01.07.2026 08:00
According to a report published by London-based OMFIF, central banks around the world plan to reduce rather than increase their dollar reserves over the next decade for the first time in history. While gold purchases are expected to accelerate due to geopolitical risks and political uncertainties, the use of artificial intelligence in reserve management is also anticipated to become more widespread.
London-based Official Monetary and Financial Institutions Forum (OMFIF) has published the results of a survey conducted with the participation of 90 central banks, public pension funds, and sovereign wealth funds managing a total of approximately $10 trillion in assets.
According to the report, for the first time since OMFIF began its research in 2010, central banks plan to decrease rather than increase their dollar reserves over the next decade.
The report stated that political uncertainties in the US and increasing geopolitical risks have led reserve managers to reassess dollar assets.
GOLD RESERVES TO INCREASE
Central banks are pursuing a strategy of diversifying their reserves in response to the declining weight of the dollar in the global system.

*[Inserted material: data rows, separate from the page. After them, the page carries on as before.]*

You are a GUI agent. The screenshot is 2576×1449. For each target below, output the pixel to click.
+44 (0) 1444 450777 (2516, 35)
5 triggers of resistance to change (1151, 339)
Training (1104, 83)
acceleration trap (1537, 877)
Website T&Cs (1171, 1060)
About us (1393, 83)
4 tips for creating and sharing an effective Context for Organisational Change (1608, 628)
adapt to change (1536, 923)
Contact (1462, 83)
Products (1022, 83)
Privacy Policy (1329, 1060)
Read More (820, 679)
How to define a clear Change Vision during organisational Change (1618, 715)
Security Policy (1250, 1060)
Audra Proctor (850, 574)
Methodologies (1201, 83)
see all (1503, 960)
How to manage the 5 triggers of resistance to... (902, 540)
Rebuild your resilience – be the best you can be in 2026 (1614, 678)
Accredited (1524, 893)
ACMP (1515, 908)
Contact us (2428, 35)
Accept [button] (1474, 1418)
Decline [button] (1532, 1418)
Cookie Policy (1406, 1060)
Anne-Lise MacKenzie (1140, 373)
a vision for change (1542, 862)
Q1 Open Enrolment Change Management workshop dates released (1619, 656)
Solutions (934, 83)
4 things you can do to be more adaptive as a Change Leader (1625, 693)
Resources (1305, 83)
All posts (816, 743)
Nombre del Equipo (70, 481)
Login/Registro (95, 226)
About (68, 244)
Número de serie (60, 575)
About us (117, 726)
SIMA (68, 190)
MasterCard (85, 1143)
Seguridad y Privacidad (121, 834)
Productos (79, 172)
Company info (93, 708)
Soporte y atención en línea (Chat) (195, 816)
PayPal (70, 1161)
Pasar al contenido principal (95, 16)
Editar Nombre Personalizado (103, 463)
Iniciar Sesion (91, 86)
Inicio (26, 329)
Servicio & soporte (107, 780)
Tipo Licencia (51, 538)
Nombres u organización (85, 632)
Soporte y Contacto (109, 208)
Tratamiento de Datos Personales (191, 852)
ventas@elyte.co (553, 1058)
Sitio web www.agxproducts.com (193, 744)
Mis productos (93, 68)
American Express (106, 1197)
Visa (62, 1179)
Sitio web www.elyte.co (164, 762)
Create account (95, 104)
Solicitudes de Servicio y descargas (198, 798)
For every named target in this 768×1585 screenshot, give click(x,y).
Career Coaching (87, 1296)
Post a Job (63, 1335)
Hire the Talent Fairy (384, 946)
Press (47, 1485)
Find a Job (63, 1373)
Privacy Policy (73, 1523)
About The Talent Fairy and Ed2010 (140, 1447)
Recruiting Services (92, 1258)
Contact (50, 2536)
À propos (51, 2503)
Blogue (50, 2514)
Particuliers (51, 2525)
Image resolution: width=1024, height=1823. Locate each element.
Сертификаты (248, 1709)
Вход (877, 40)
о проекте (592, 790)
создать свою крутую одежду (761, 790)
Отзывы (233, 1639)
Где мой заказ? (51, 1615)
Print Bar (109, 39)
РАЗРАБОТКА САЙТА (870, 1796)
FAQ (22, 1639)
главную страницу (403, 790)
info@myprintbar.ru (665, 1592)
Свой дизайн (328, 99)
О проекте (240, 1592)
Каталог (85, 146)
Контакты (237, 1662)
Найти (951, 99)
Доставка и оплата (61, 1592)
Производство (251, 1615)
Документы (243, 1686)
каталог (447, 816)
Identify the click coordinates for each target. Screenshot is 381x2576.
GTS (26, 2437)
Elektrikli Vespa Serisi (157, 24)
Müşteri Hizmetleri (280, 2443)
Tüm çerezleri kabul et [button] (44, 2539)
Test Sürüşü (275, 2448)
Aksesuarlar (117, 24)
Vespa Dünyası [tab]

According to the survey, a net 30% of central banks plan to increase their gold reserves within the next 1 to 2 years.
Meanwhile, it was noted that the Norwegian Krone and New Zealand Dollar are gaining more attention as reserve currencies, while demand for the British Pound has also increased. Despite structural issues, the Euro and Chinese Yuan continue to be included in portfolios as reserve diversification tools.
AI ERA IN RESERVE MANAGEMENT
The report revealed that technology will also be used more in reserve management. According to Sabah's news, over 66% of central banks plan to increase artificial intelligence integration into reserve management processes in the short term.
Changes in the investment preferences of public funds are also notable. While 38% of funds participating in the survey plan to increase investments in developing countries, investment appetite for developed economies has declined from 47% to 25%.
EXPECTATION OF A MULTIPOLAR MONETARY SYSTEM
79% of central banks and 60% of public funds participating in the research believe that the global monetary system is evolving toward a multipolar structure.
The report indicates that in the coming years, the weight of the dollar in central banks' reserve management may decrease, while gold, different currencies, and AI-supported investment strategies could come to the forefront.